The exact amount of IRAM saved will depend on how much C library code is actually used by the application. In addition to these, the following options may be used to move more of the C library code into Flash, however note that this may result in reduced performance. Also take care to not use corresponding C library functions from interrupts which may be called while cache is disabled (allocated with :c:macro:`ESP_INTR_FLAG_IRAM` flag), refer to :ref:`iram-safe-interrupt-handlers` for more details.
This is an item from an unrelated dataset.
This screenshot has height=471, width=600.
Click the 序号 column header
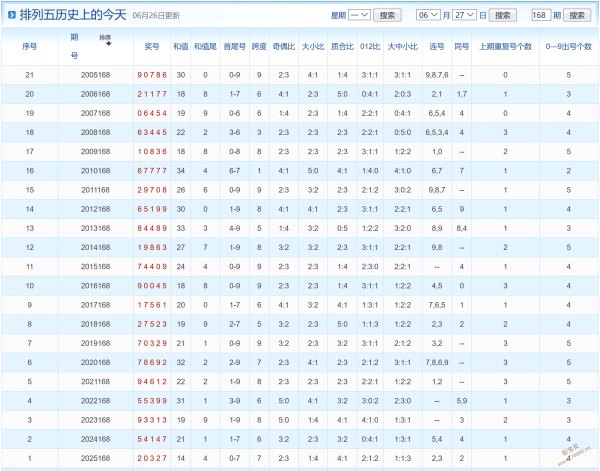pyautogui.click(x=29, y=47)
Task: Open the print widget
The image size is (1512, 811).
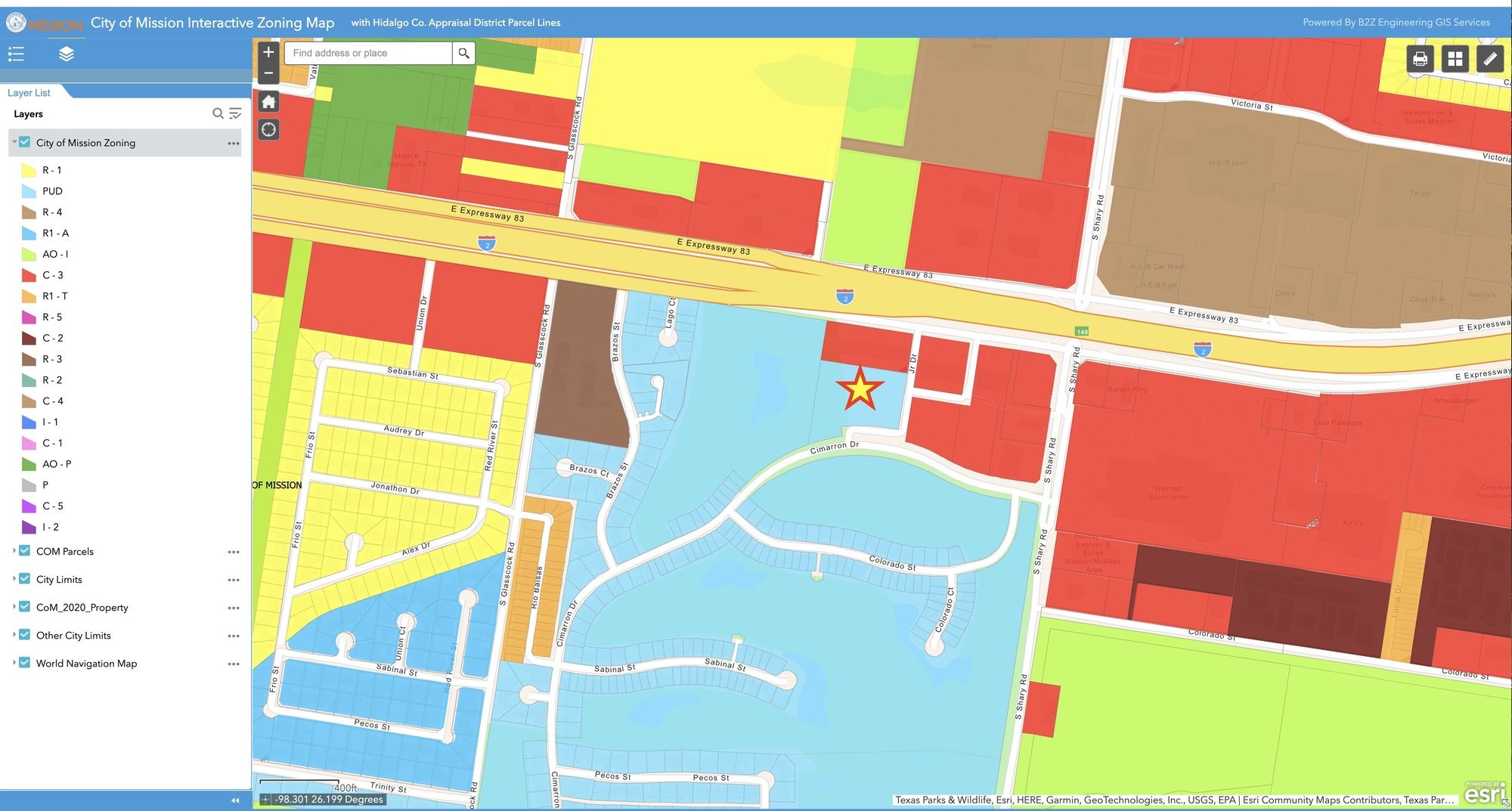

For these reasons, the functions ``itoa``, ``memcmp``, ``memcpy``, ``memset``, ``strcat``, ``strcmp``, and ``strlen`` are always put in IRAM.
.. note::
Moving frequently-called functions from IRAM to flash may increase their execution time.
.. note::
Other configuration options exist that will increase IRAM usage by moving some functionality into IRAM, usually for performance, but the default option is not to do this. These are not listed here. The IRAM size impact of enabling these options is usually noted in the configuration item help text.